バセドウ病は完治する? (ばせどうびょうはかんちする?)
バセドウ病は「完治」のない、付き合っていく病気
結論からお伝えしますと、バセドウ病は「完治」しない病気です。とはいえバセドウ病は治療を適切に行えば、症状はなくなり、運動制限も特になく、健康な時と同じような生活を過ごすことができます。
薬の投与がなくても甲状腺機能が正常化し、症状がなくなることを「寛解」と呼びますが、バセドウ病はこれを目標に治療していくことになります。
症状がなくなっても、再発のおそれがある
バセドウ病に対して、抗甲状腺薬による治療がうまくいけば、薬を飲む必要がなくなる患者さんは一定数います。しかし、そのような場合でもしばらく経過してから、バセドウ病が再発することがあるのです。つまり、甲状腺が残っている限り再発のリスクは残ると言えます。そのため、内服の治療がなくなっても、定期的に再発していないかの経過観察は必要となります。
手術で甲状腺を全部摘出した場合には再発はしませんが、この場合は甲状腺ホルモンを補う甲状腺ホルモン剤を一生涯内服する必要があります。
治療方法について
バセドウ病の治療方法は、大きく分けて以下の3つです。・薬物治療
・放射性ヨウ素内用療法(アイソトープ治療)
・手術
ほとんどの場合でまずは薬物治療を行います。一般的に1〜2ヶ月ほどもすれば、動悸、体重減少、倦怠感などの甲状腺中毒症状は少なくなり、快適に生活できるようになります。
2年間の薬物治療を経ても投薬を中止できない場合や、副作用によって投薬の継続ができない場合は、別の治療方法に変更することがあります。
放射性ヨウ素内用療法(アイソトープ治療)は、カプセルを内服するだけの治療ですが、甲状腺を小さくしてはたらきを弱くしてしまうので、半分以上の方は甲状腺ホルモンを補う投薬が必要となるのが注意点です。
また、甲状腺の大きさなどによって手術も行われます。全摘出となるため、術後には必ず甲状腺ホルモン剤の補充を行う必要があります。

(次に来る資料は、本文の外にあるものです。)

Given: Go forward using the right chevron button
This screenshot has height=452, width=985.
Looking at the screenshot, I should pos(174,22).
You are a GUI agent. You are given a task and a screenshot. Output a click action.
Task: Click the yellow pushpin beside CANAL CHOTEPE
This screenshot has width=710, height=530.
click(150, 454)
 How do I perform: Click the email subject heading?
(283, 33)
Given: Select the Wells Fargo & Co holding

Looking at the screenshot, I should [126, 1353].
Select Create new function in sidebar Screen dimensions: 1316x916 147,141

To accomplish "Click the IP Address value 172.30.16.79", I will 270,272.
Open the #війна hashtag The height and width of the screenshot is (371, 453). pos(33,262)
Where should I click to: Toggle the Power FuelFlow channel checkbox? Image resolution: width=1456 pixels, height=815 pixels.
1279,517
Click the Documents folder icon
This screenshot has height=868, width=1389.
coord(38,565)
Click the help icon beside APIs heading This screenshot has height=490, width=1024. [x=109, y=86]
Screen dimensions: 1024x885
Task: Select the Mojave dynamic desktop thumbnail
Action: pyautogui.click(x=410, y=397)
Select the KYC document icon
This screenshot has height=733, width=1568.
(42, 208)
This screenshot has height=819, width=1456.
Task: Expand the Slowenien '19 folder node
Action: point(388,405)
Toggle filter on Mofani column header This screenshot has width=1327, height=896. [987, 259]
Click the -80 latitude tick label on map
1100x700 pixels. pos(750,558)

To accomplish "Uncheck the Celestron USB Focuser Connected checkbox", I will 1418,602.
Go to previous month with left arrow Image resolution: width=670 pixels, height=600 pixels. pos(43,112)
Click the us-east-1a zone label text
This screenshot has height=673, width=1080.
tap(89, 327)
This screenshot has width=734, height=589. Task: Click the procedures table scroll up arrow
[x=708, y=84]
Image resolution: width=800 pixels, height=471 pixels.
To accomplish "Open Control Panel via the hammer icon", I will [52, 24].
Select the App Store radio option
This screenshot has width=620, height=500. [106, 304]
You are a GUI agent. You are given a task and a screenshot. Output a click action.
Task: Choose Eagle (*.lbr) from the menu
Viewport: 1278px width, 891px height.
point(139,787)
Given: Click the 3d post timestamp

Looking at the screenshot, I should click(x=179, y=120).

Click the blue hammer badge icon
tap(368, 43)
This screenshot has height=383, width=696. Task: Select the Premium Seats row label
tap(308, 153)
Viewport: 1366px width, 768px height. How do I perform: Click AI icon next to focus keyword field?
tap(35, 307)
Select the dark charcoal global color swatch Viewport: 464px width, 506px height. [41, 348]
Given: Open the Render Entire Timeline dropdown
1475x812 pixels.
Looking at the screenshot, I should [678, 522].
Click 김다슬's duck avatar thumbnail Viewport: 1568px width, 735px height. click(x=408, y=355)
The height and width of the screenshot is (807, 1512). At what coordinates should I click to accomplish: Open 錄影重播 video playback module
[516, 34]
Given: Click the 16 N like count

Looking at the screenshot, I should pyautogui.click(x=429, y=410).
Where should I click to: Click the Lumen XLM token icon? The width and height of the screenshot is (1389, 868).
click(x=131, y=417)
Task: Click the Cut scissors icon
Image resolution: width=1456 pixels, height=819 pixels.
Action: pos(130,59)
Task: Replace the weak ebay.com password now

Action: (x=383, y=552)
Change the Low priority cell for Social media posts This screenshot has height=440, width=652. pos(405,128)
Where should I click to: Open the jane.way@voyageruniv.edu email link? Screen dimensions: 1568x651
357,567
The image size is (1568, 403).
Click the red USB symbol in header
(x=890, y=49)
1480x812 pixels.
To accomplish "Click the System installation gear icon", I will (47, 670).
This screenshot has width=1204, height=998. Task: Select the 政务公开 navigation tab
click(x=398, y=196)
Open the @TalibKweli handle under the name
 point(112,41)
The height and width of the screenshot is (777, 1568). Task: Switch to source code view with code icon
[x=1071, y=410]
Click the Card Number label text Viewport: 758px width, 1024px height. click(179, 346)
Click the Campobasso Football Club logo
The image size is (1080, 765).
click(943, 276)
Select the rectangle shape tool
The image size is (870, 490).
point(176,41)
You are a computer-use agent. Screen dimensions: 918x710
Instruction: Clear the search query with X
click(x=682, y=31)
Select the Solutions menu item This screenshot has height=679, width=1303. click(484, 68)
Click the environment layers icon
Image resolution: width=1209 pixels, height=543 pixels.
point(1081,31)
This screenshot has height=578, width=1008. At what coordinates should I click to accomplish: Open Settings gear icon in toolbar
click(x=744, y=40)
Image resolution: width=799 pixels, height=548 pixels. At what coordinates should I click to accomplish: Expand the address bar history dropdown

具体的な治療内容については、下記の記事などに記載しておりますので、ぜひ合わせてお読みください。
治療の副作用や合併症
バセドウ病の治療は、治療方法によって副作用や合併症を伴います。まず投薬による治療では、かゆみ・じん麻疹、肝障害、無顆粒球症などを伴う場合があります。無顆粒球症は、白血球が少なくなり感染症になりやすい状態となる重篤な副作用のため、投薬開始後は定期的に血液検査を行い異常がないかを確認します。
アイソトープ治療では、甲状腺ホルモンが減ってしまうため補充が必要となることが挙げられます。また妊娠の前に行うと、TRAbが上昇して新生児バセドウ病のリスクがあるため、1から2年は妊娠の予定がないことを確認してから行います。
手術の場合は、甲状腺を全摘出するため、甲状腺ホルモンを補充するための薬を一生涯、内服する必要があります。また術後は稀に声帯麻痺や手足の痺れが起こる場合がありますが、多くは一時的なもので時間とともに回復します。
日常生活における注意点
バセドウ病の治療では、2から3年で約半数の方が抗甲状腺薬の内服をやめられる状態となり、発症前と変わらない日常を送れるようになります。ただし、甲状腺が残っている限り再発のおそれがあるため、定期的な検診による経過観察を怠らないようにしましょう。また、甲状腺ホルモンのコントロール不良の際、生命を脅かす甲状腺中毒症状態に陥ることがあります。甲状腺クリーゼと呼ばれ、投薬を勝手に中止してしまった際や、感染症が引き金となって起こりうる症状です。
バセドウ病は完治がなく、再発や甲状腺中毒症状態となる可能性のある病気です。定期的な検診と必要な投薬・治療を怠らずに付き合っていきましょう。